SOURCE EXTRACT:
Simple Harmonic Motion
12.0 Physical Pendulum
12.0 Physical Pendulum
Physical pendulum is a rigid body suspended from a fixed support constitutes a physical pendulum.
This pendulum oscillates about the horizontal axis passing through it.
Consider the situation when the body is displaced through small angle, $\theta$.
Torque on the body about point $O$ is given by
$$\tau = - mglsin\theta \quad ..\left( i \right)$$
Note: -ve sign indicates that torque is acting in opposite direction to that of the displacement.
Where,
$l=$ distance between point of suspension ($O$) and the center of mass of the body ($G$)
If $I$, be the moment of inertia of the body about point $O$ then, $$\tau = I\alpha \quad ..\left( {ii} \right)$$
From equation $(i)$ & $(ii)$ we get,
$$\begin{equation} \begin{aligned} I\alpha = - mglsin\theta \\ \alpha = \frac{{ - mgl\theta }}{I}\left( {sin \approx \theta\ \ {\text{for small oscillation}}} \right)\quad ..\left( {iii} \right) \\ \alpha = - {\omega ^2}\theta \quad ..\left( {iv} \right) \\\end{aligned} \end{equation} $$
From equation $(iii)$ & $(iv)$ we get,
$$\begin{equation} \begin{aligned} \omega = \sqrt {\frac{{mgl}}{I}} \\ \therefore T = 2\pi \sqrt {\frac{I}{{mgl}}} \\\end{aligned} \end{equation} $$
Example 8. A disc is suspended at a point $\frac{R}{2}$ above its center. Find its period of oscillations.
Solution: First we will calculate the moment of inertia about point $O$ i.e., $I_O$.

REQUIRED WORK:
A. Rewrite the paragraph of the physical pendulum text that begins "Physical pendulum is a rigid body" as a single shorter sentence.
B. In the physical pendulum text, what quantity does $l$ represent?
C. Carry on with the physical pendulum text, starting after its last sentence.
The lines after this point come from a different source.

GIVEN DATA:

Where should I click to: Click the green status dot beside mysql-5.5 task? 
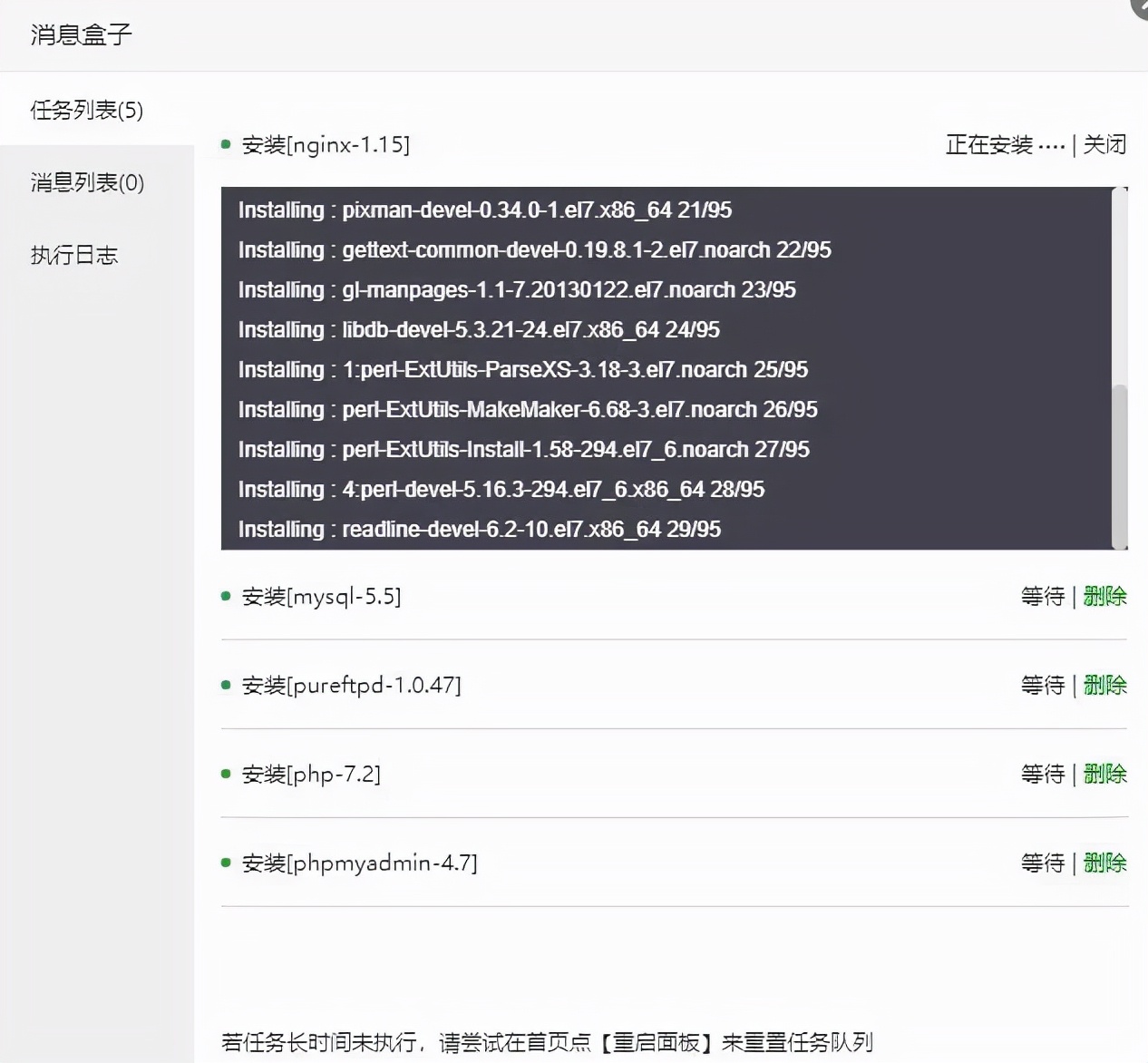[x=225, y=594]
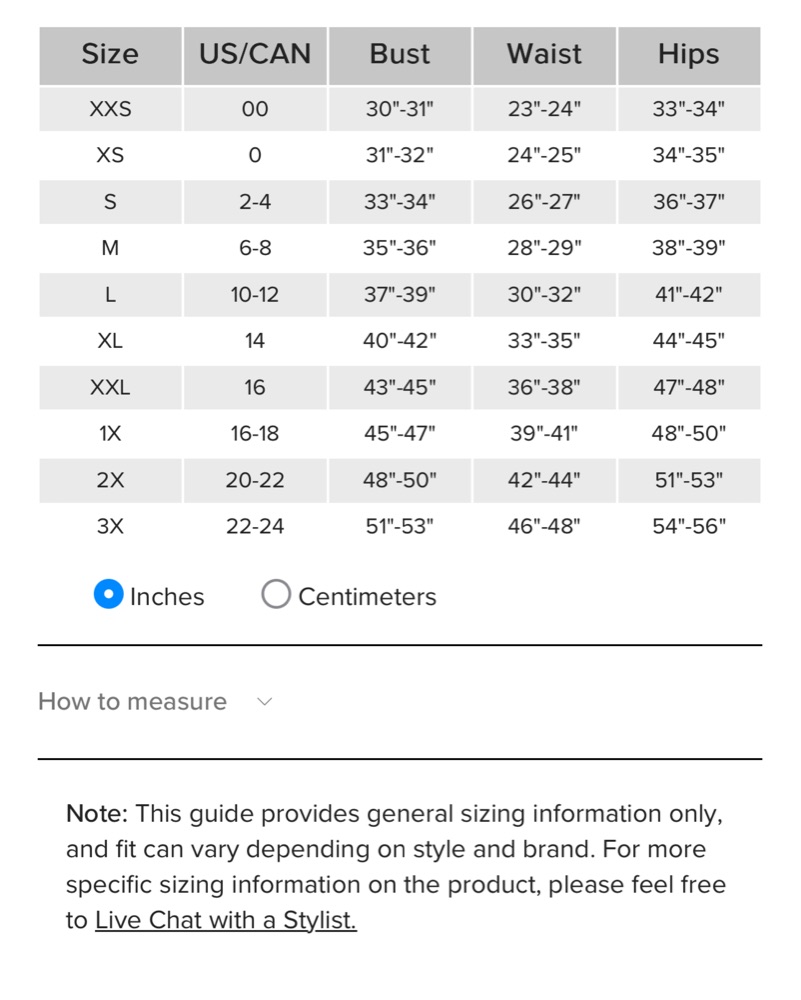801x1000 pixels.
Task: Click US/CAN value 10-12 for size L
Action: (255, 295)
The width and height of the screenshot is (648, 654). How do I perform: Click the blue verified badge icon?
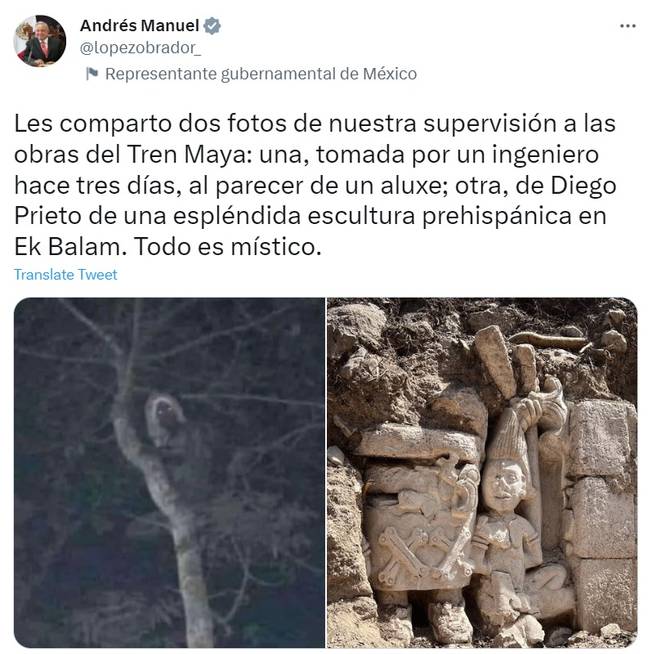pos(212,26)
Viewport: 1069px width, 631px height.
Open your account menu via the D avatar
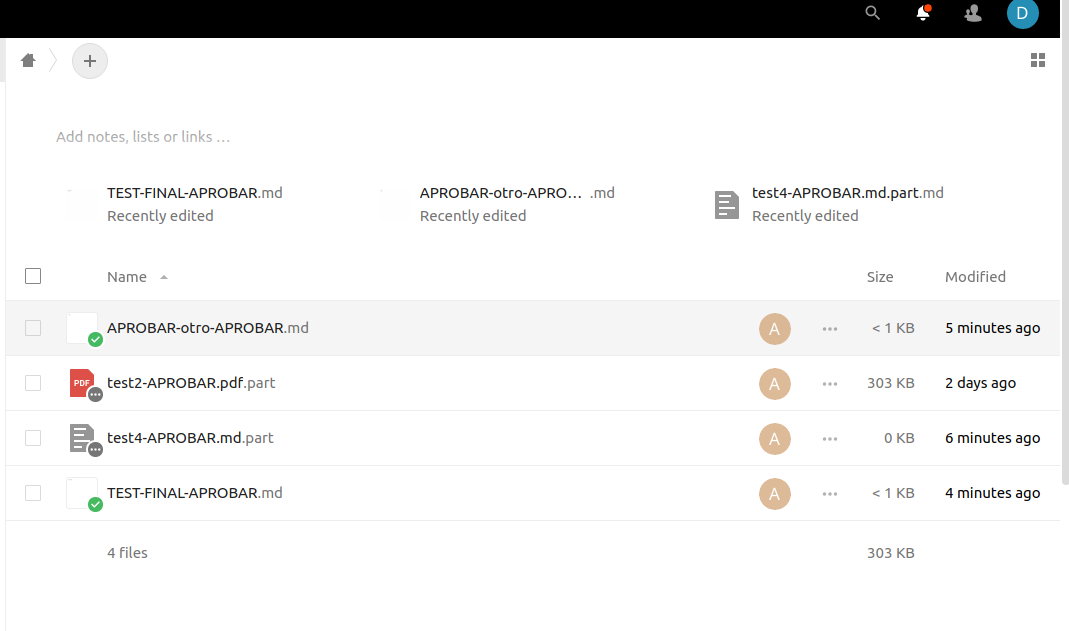coord(1022,14)
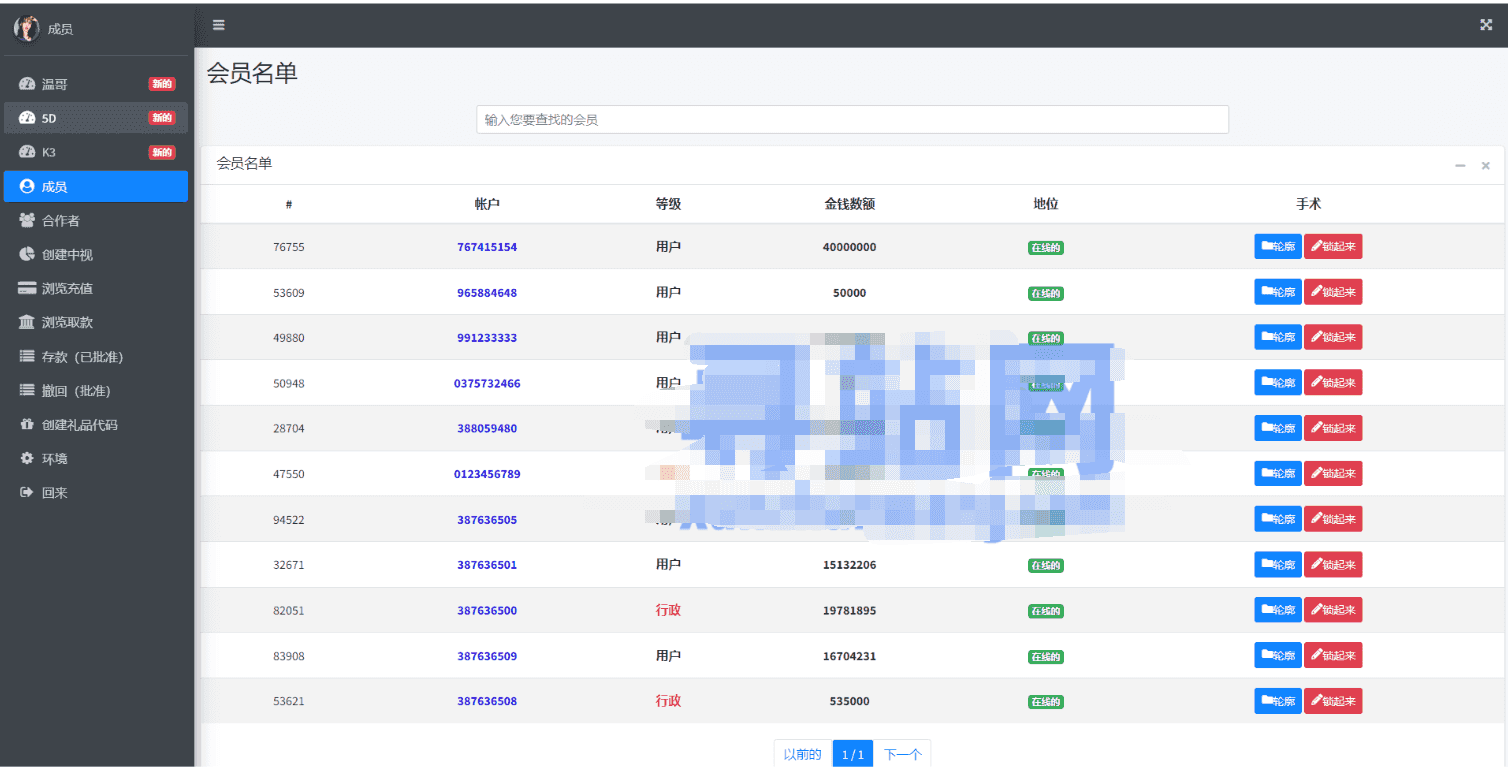Click red 锁起来 button for account 387636501
1508x775 pixels.
tap(1332, 565)
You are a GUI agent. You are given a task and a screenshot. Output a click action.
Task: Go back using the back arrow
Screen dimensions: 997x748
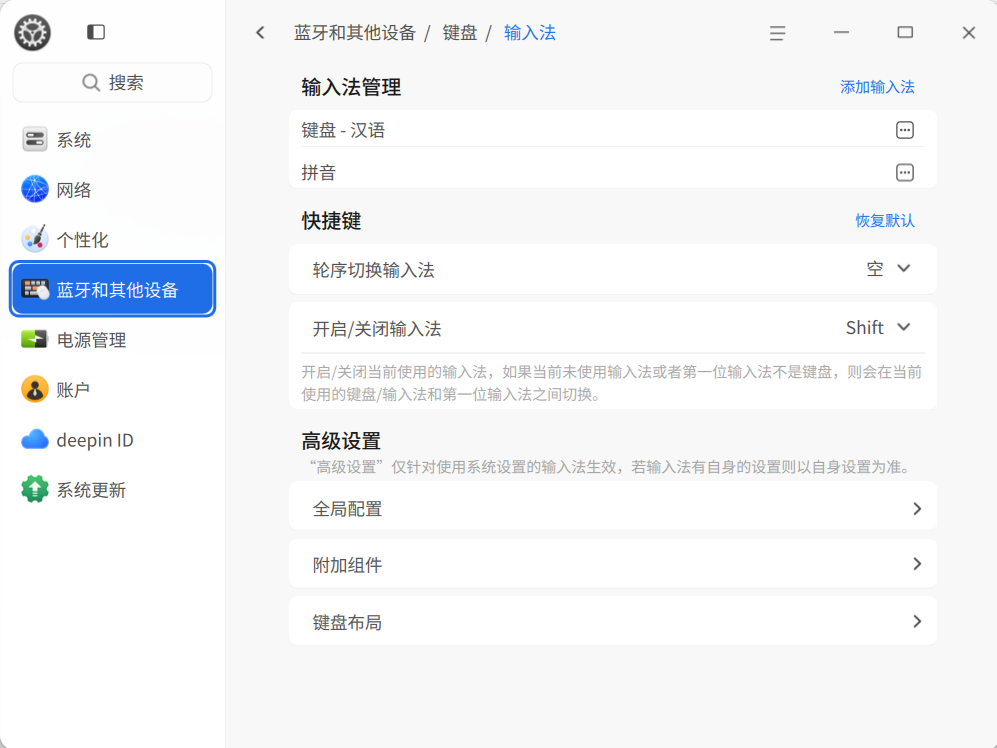coord(260,32)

ANSWERS FOR THE TASKS:
A. A physical pendulum is a rigid body hung from a fixed support.

B. The distance between the point of suspension ($O$) and the center of mass of the body ($G$).

C.
We know moment of inertia about point $C$, i.e., $I_C$ $${I_C} = \frac{1}{2}m{R^2}$$
By using parallel axis theorem, we get
$$\begin{equation} \begin{aligned} {I_O} = {I_C} + m{l^2} \\ {I_O} = \frac{1}{2}m{R^2} + m{\left( {\frac{R}{2}} \right)^2} \\ {I_O} = \frac{1}{2}m{R^2} + \frac{1}{4}m{R^2} \\ {I_O} = \frac{3}{4}m{R^2}\quad ..\left( i \right) \\\end{aligned} \end{equation} $$
After displacing the disc by a small angle $\theta$, the restoring toque act is,
$$\tau = - mglsin\theta $$
(-ve sign indicated that torque is restoring).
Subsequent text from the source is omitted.